In what represents a monumental breakthrough in COVID-19 analysis, researchers have identified some of the specific antibodies that end up damaging the body during immune response to the virus. This information will be crucial in helping healthcare providers choose the most effective treatment vectors for COVID-19 patients.
Teams at NYU’s Grossman School of Medicine determined that autoimmune antibodies are doing the lion’s share of the long-term damage to the human body that’s come to be associated with COVID infection. In patients experiencing a rapid decline in condition near the beginning of their infection, these antibodies were proven to be twice as prevalent.
Patients with strong antibody presences were five to seven more times likely to suffer intense symptoms and present with a severe case of the virus. They were also more prone to require intensive care and mechanical ventilators as opposed to those with lower amounts of antibodies. Starting COVID case assessments with antibody counts could streamline resource allocation and care prioritization, as well as hopefully mitigate the intense stress placed on hospitals and healthcare professionals.

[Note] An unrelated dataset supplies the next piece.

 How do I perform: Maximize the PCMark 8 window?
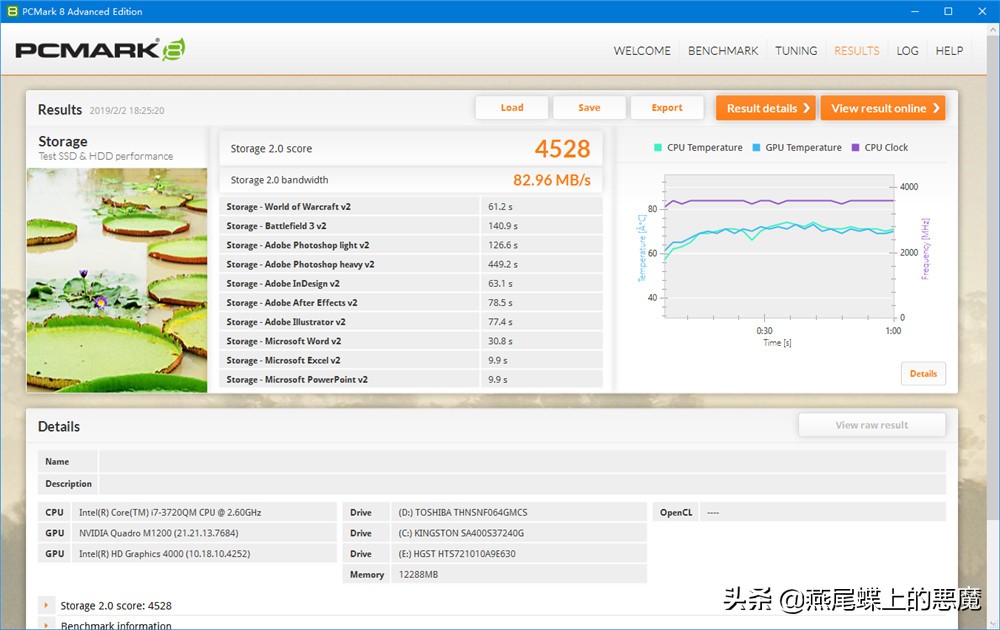point(948,12)
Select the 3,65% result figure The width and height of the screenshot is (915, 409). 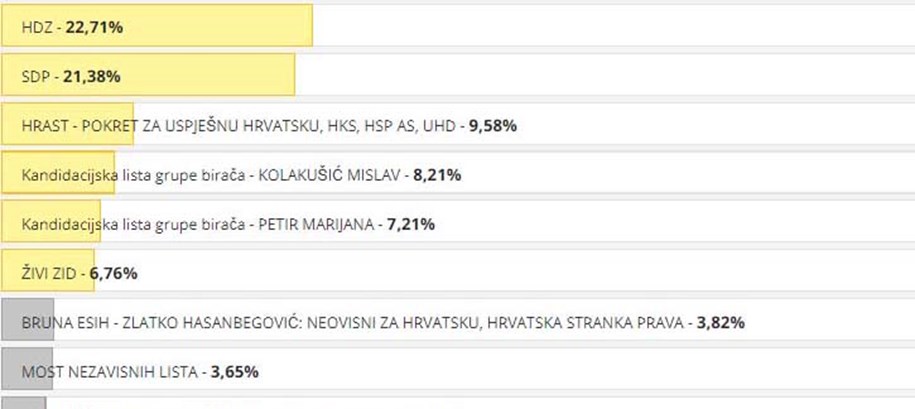(235, 372)
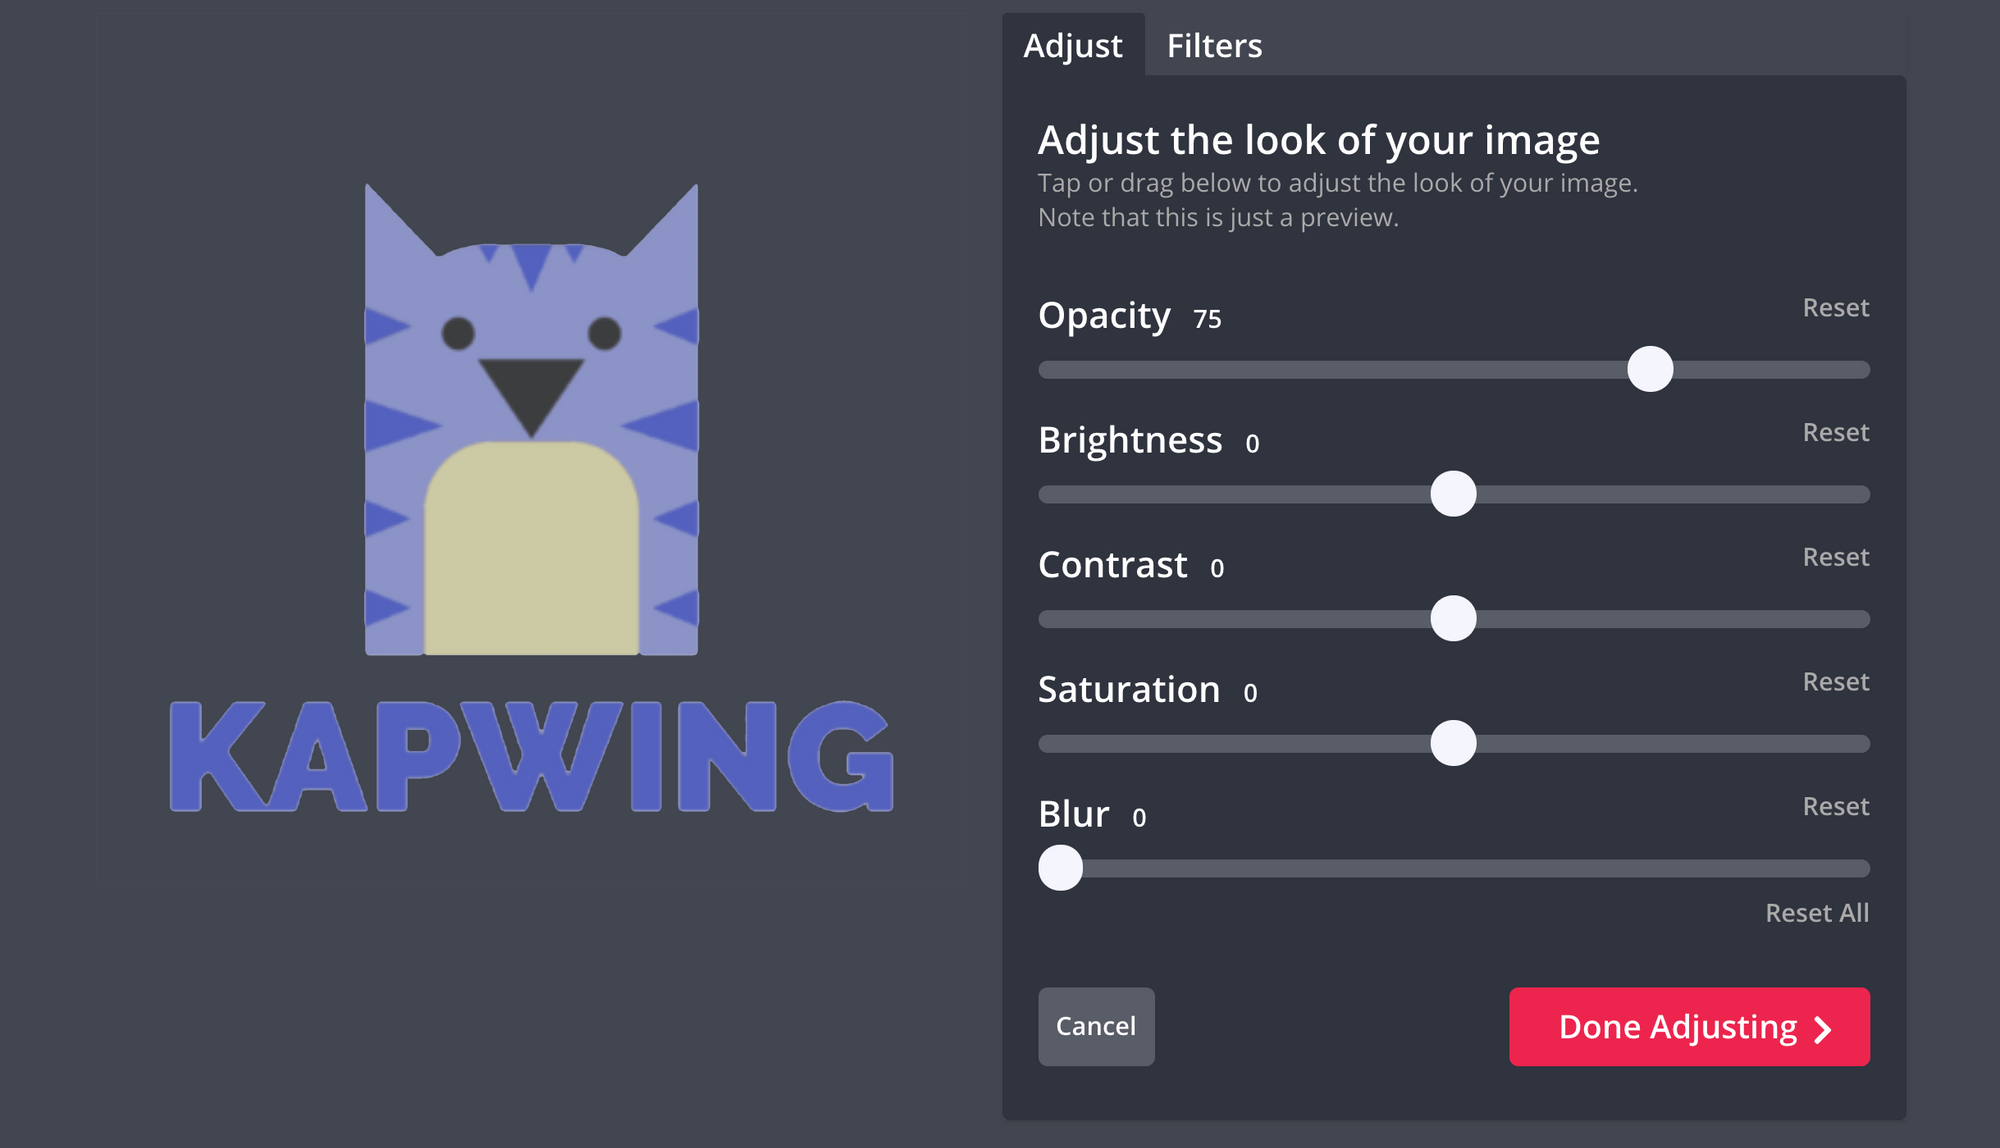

The Grossman School’s researchers sifted through medical records and blood tests of over 100 people put in the hospital for COVID-19 infection from April to June 2020 at NYU Langone. Of the 36% that had autoimmune antibodies, 96% had anti-DNA antibodies and 93% had antiphosphatidylserine antibodies. The reactive presence of said antibodies was strongly associated with blood clotting and cell death in severe COVID cases.
Going forward, these insights have great potential for informed treatment applications. Antibody donations from healthy individuals could reduce harmful autoimmune antibodies. There is even plausibility for biodegradable antigen development—which could nullify autoimmune antibodies while preventing an immune response.